MULHER LEVOU 40 FACADAS
“A Justiça foi efetivada”, diz pai de Raquel Cattani após condenação dos réus por feminicidio
Da Redação
“O que mais nos conforta não é ver eles nessa posição, mas sim ver a ação da Justiça sendo efetivada como foi aqui.” A declaração é do deputado estadual Gilberto Cattani, pai da produtora rural Raquel Cattani, assassinada em julho de 2024, após a condenação dos réus pelo crime, julgados nesta sexta-feira (23) pelo Tribunal do Júri da Comarca de Nova Mutum.

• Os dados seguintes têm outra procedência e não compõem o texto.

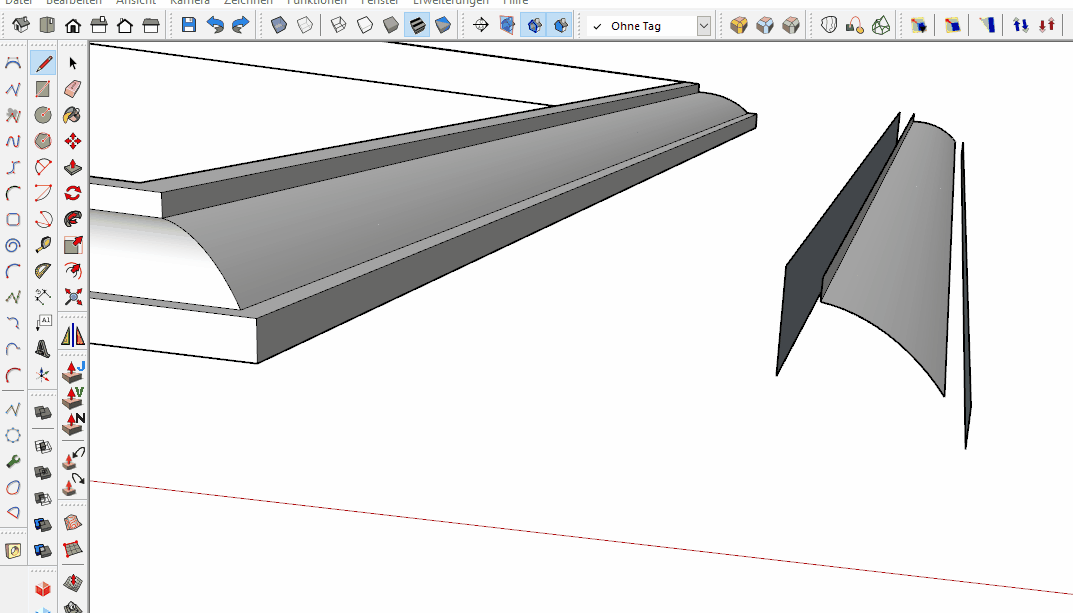Toggle display of section planes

Após cerca de 16 horas de julgamento, o Conselho de Sentença, formado por sete jurados, decidiu pela condenação de Romero Xavier Mengarde e Rodrigo Xavier Mengarde pelo homicídio de Raquel. Os jurados reconheceram todas as qualificadoras apresentadas pelo Ministério Público: feminicídio, motivo torpe, meio cruel e recurso que dificultou a defesa da vítima.

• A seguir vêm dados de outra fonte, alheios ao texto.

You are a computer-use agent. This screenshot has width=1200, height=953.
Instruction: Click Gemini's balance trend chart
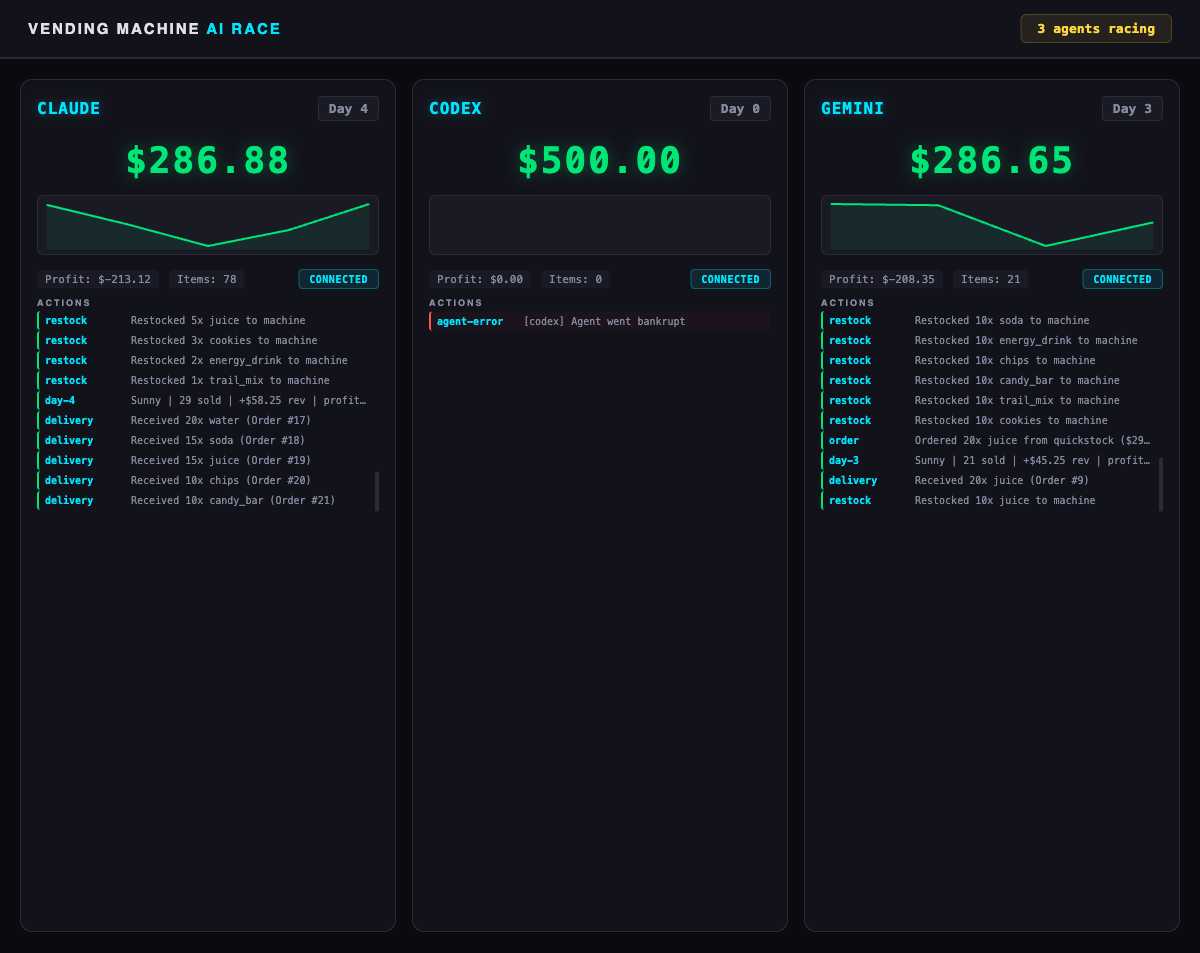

Ao final da sessão, a juíza Ana Helena Alves Porcel Ronkoski fixou as penas. Rodrigo Xavier Mengarde foi condenado a 33 anos, 3 meses e 20 dias de reclusão, em regime fechado, pelos crimes de feminicídio e furto. Já Romero Xavier Mengarde, ex-marido da vítima, recebeu pena de 30 anos de prisão em regime fechado, também por feminicídio. Em ambos os casos, foi aplicada a pena máxima prevista na legislação brasileira para esse tipo de crime.
Emocionado após a leitura da sentença, Gilberto Cattani destacou a atuação do Judiciário e afirmou que a condenação traz, ao menos, a sensação de que os responsáveis responderão por seus atos. Segundo ele, o julgamento representou um marco de respeito à memória da filha e de reafirmação da Justiça.

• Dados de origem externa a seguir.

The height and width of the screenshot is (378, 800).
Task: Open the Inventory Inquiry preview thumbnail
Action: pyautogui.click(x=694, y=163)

“O que mais nos conforta não é ver eles nessa posição, mas sim ver a ação da Justiça sendo efetivada como foi aqui, desde a senhora juíza, assim como todos os demais membros que participaram, que foram espetaculares em suas funções”, afirmou o parlamentar.
“Fica a sensação de que, pelo menos, eles vão pagar um pouco pelo mal que causaram à sociedade e, principalmente, à nossa família. É como se um capítulo dessa história estivesse sendo encerrado, o que também traz um sentimento de alívio. Mas, ao mesmo tempo, sabemos que não é algo que realmente se encerra. Não tem como esquecer, não tem como apagar. O que foi feito está feito e não há como voltar atrás. É como um remédio amargo, que precisa ser tomado, mas que nunca cura completamente.”